There are also plans to develop the model so that supplier investors not only get to become a part owner in a well-known Western brand – but also have the opportunity to help expand it into China.
"We have the levers to do that, maybe not in the first two years, but the plan is to take the brands to China, where the [manufacturer] owner can use their local influence and capabilities to help the brand grow."
As for its first acquisition ModCloth, the Go Global team is currently "assessing the brand, the competitive landscape, what's broken, what are the price points with manufacturers, what opportunities do we have to optimize the business. "The brand has millions of Pinterest followers, millions of Facebook followers, it has Instagram followers...the brand is ready to be relaunched."
The online-only retailer sells quirky, vintage-inspired women's clothing, shoes, handbags and accessories for 18-35 year-old women, and has changed hands for the second time in as many years after being acquired by retail giant Walmart in 2017. While Streader and his team will help to mentor and guide the ModCloth management team, he stresses they will not running the business.
"The business needs to run on its own, leveraging the partnership with its investors. We're going to apply a different work stream and a different cost basis to the model, and it's going to be helped by the investor garment maker. The manufacturers are going to tell them 'These are my costs, here's what I can buy the fabric for, here's what I can get in terms of buttons, zippers, thread, interlining.
"The management will run the team, Go Global will guide them as a board – and as part of that board are the investor garment makers. This is a beautiful formula."
A typical transaction will have a board of around five people: any more is "too many points of view." Sitting on that board will be the brand's CEO, two or three members from Go Global, and the investors – so if there are two investors, they will each have one seat.
The latter, "are a part of the strategic long-range planning; they participate in quarterly board meetings, but they're not driving the strategy or making decisions on the brand; they're a part of the conversation."
Plans are already in the pipeline for "one to two more deals this year. We will scale as a firm also."
Not surprisingly, Streader is optimistic about the future of retail.
"You have to be progressive in your thinking, you have to be dynamic in how you approach the ever-changing consumer, and you have to be willing to evolve with these changing times.
"Don't set a five-year plan now and expect to follow that five-year plan. By year three it's no longer relevant. I blame leadership in many of these brands for not having the vision to be as dynamic and nimble and to change with the times.
"Brands and retailers that succeed are keeping their finger on the pulse and making investments where they need to be made, and not responding to the squeaking wheel.

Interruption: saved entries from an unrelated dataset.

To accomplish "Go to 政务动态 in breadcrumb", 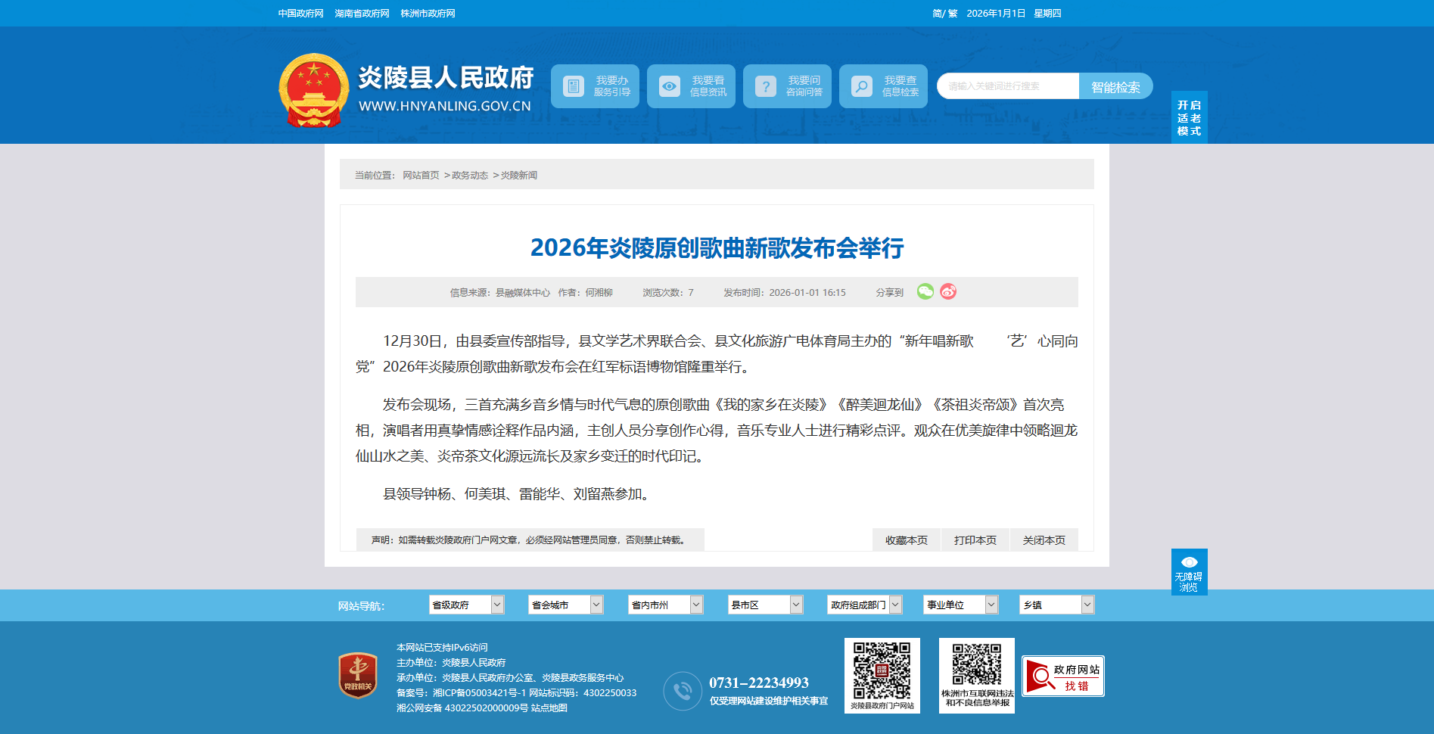I will click(x=469, y=176).
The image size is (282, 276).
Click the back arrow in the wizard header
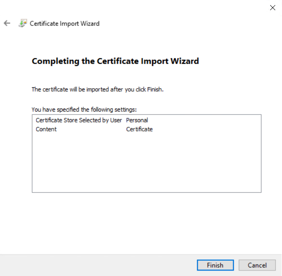click(x=7, y=23)
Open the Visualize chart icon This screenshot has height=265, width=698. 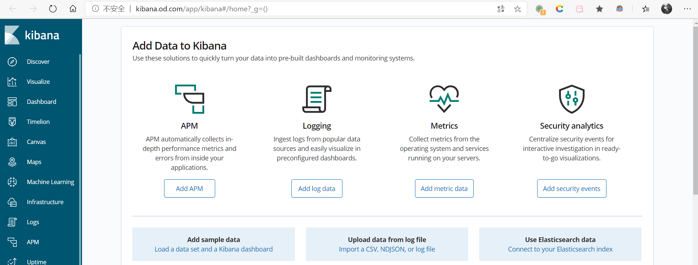coord(12,82)
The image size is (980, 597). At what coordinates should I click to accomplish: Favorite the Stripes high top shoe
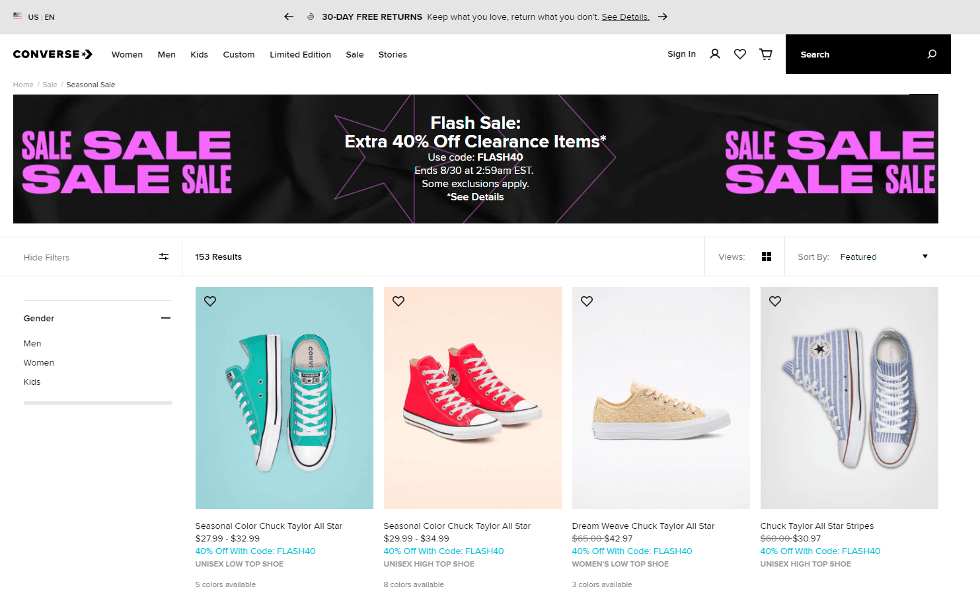point(775,301)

"There are many ways to approach the consumer: but it has to be about the consumer. Who's our core customer, what does he or she want, and responding in the brand or retail setting, which could be online, brick-and-mortar or pop-ups. Brands that focus on the consumer are going to win if their message and product or service is right."
As for Go Global, he remains pragmatic. "This is not a silver bullet, it's not a solution to everything, but it's a win-win for the factory and the brand."